#### [Tarefa a fazer]
Segundo a entrevista com a cantora Helena, em que cidade da Alemanha fez ela a licenciatura e o mestrado em ópera?

Com a memória presente das gravações que a mãe lhe fazia aos dois anos de idade, já a cantar, Helena deixa bem realçada a vontade de continuar a sua formação nesta área. No conservatório foi onde aprendeu a técnica vocal e a dar uso à voz. Foi para a Universidade dos Açores para o curso de Relações Públicas e Comunicação e de seguida para a Escola Superior de Música e Artes do Espetáculo, no Porto. Alemanha foi o país onde, durante oito anos, decidiu continuar os seus estudos acabando por fazer a sua licenciatura e o mestrado em ópera em Hamburgo. O sol, o bom tempo e a boa energia de Portugal, foram as principais razões que num dia, enquanto estava a ir para o teatro na Alemanha, com um casaco comprido, cachecol, botas e guarda-chuva, decidiu voltar para Portugal. Foi por cá que tirou um doutoramento em Performance na Universidade de Aveiro.
DL: Como começa a sua história na música?
Desde que eu me lembro, sempre gostei de cantar. Era coisa que sempre se fazia lá em casa. Durante as tarefas, enquanto se lava a louça, quando se varre a cozinha. Nós tínhamos o hábito de cantar lá em casa e fazer harmonias entre nós. Eu cresci no folclore. A minha mãe é ensaiadora aqui do Grujola, o grupo Folclórico do Rosário da Lagoa e portanto, cresci no meio da música. A primeira vez que eu me lembro de cantar em público, foi aos quatro anos, acompanhada pelos músicos do Grujola no teatro de Água de Pau.
DL: Porquê a ópera?
Foi pela dificuldade em si, pelo desafio. Tinha de fazer teatro, tinha de cantar. Quando a ópera apareceu há 500 anos atrás, não havia microfones. Ou seja, a técnica vocal que nós temos de usar para cantar ópera, que se chama canto lírico, obriga a que nós tenhamos um controlo muito grande da nossa voz, ao ponto de conseguirmos ter um volume que permita ser ouvido num teatro sem microfone, enquanto uma orquestra toca. Isso para mim é muito mais desafiante do que ter um microfone que apanha qualquer som que eu possa fazer. A ópera como tem uma técnica vocal muito mais desafiante e muito mais abrangente, foi aquela que acabou por me motivar mais.
DL: Sempre olhou para a música e imaginava um futuro?

#### [Dados apresentados]
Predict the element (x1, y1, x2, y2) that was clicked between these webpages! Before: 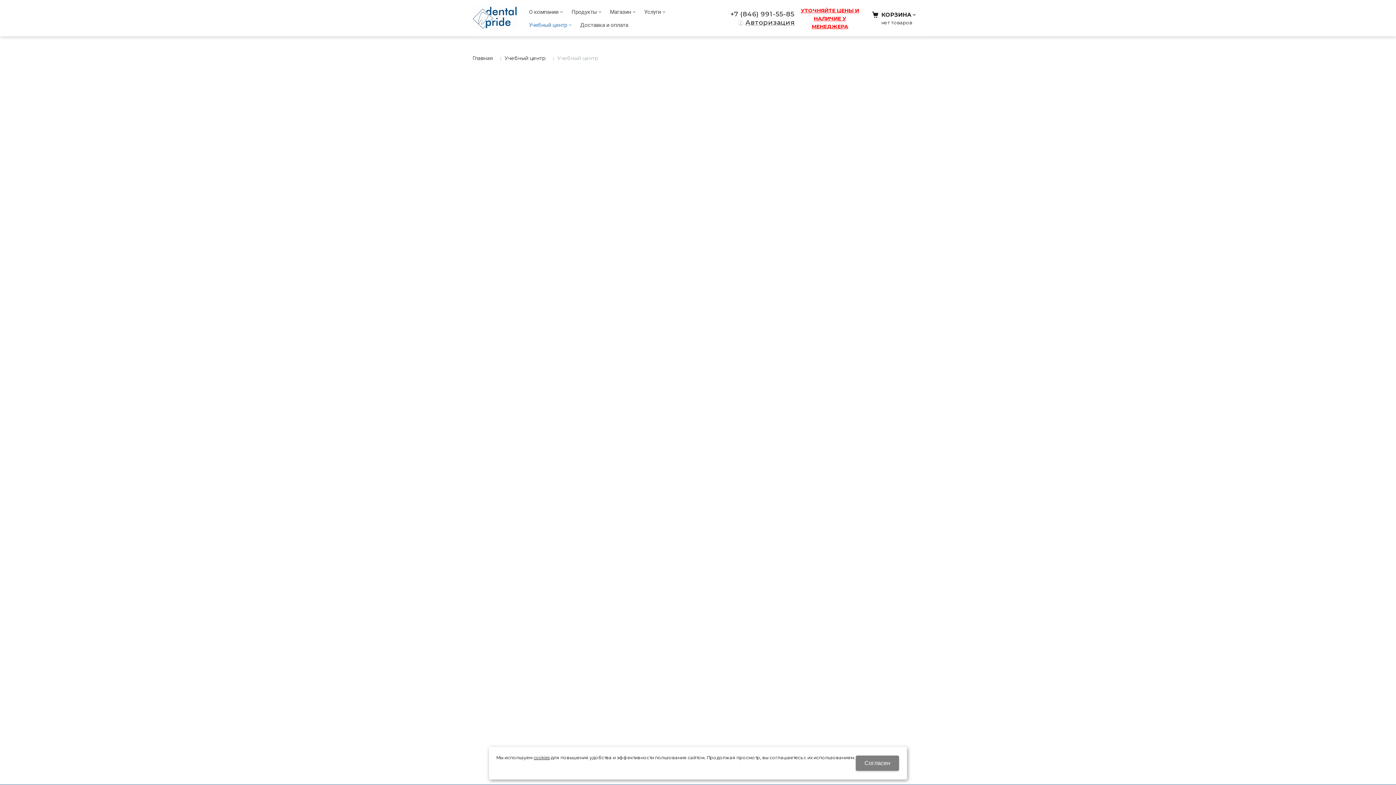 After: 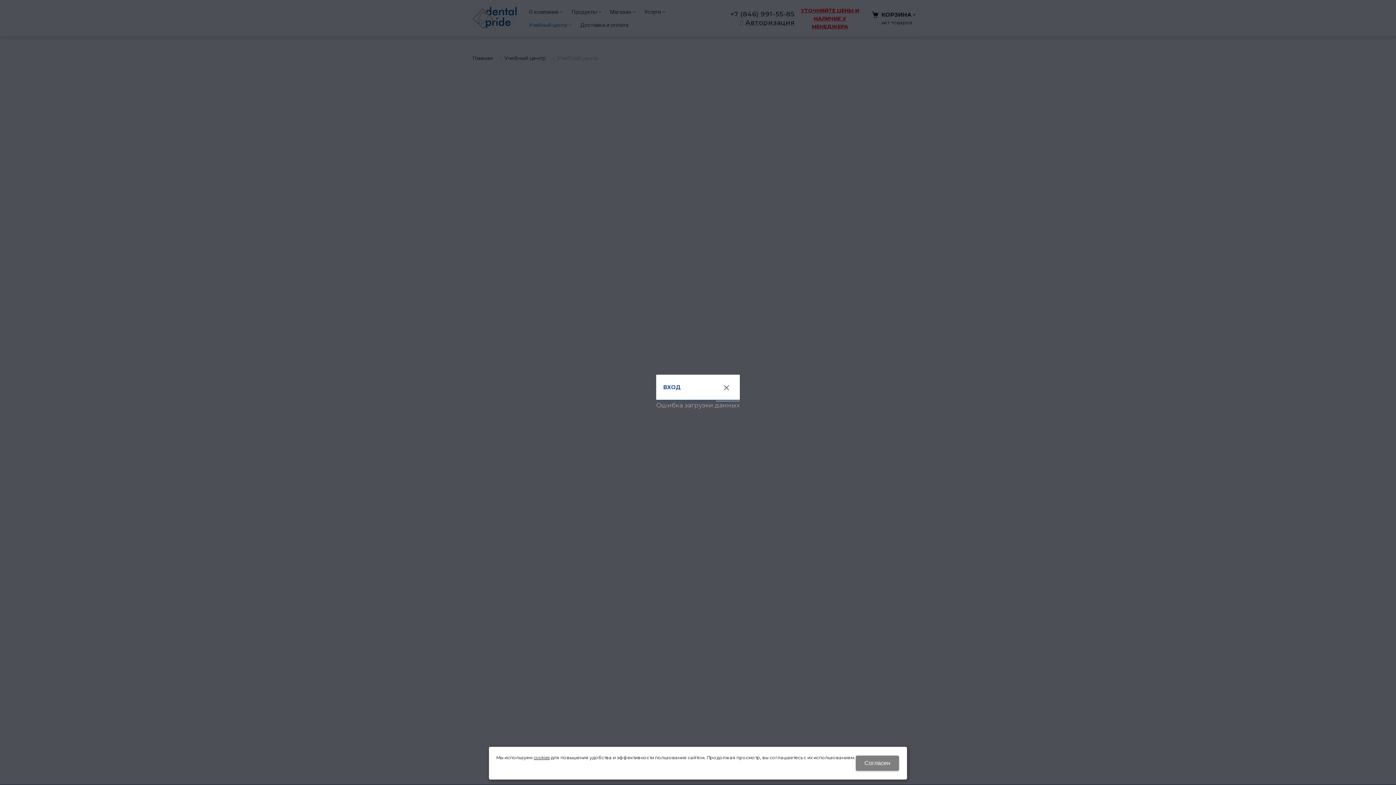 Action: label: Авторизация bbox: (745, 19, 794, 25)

#### [Resposta do exercício]
Em Hamburgo.